What is being asked: After finding "Task: Click the Top rated badge" in the data, write out its line and all following lines without change, up to and including the last one. Leave out pictures.

#### The data

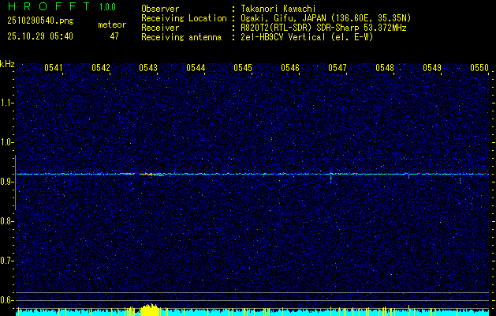This screenshot has height=316, width=496.
Task: Select the 0543 time marker
Action: 148,69
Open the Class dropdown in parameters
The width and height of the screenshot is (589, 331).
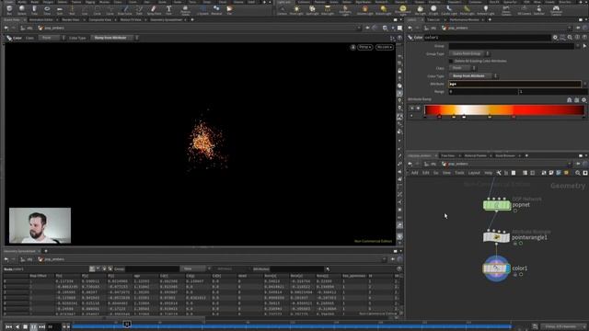[462, 68]
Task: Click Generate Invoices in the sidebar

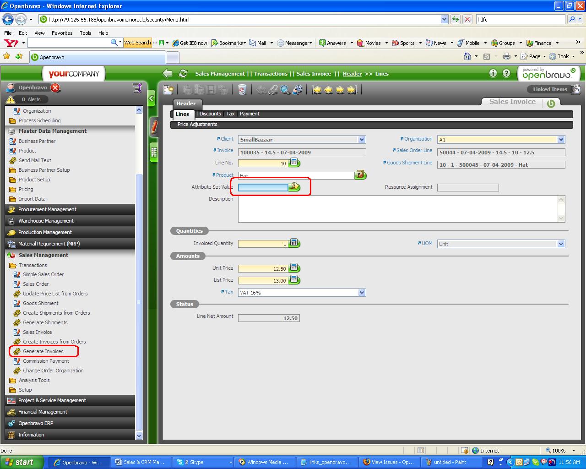Action: [43, 351]
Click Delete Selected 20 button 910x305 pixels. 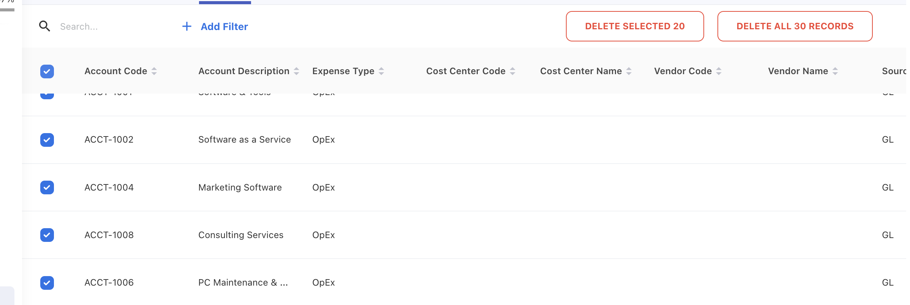635,26
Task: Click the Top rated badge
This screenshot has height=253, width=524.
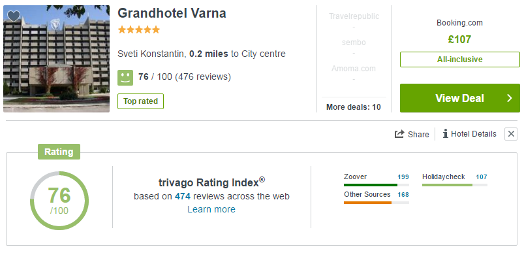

########

Task output:
Task: Click the Top rated badge
This screenshot has height=253, width=524.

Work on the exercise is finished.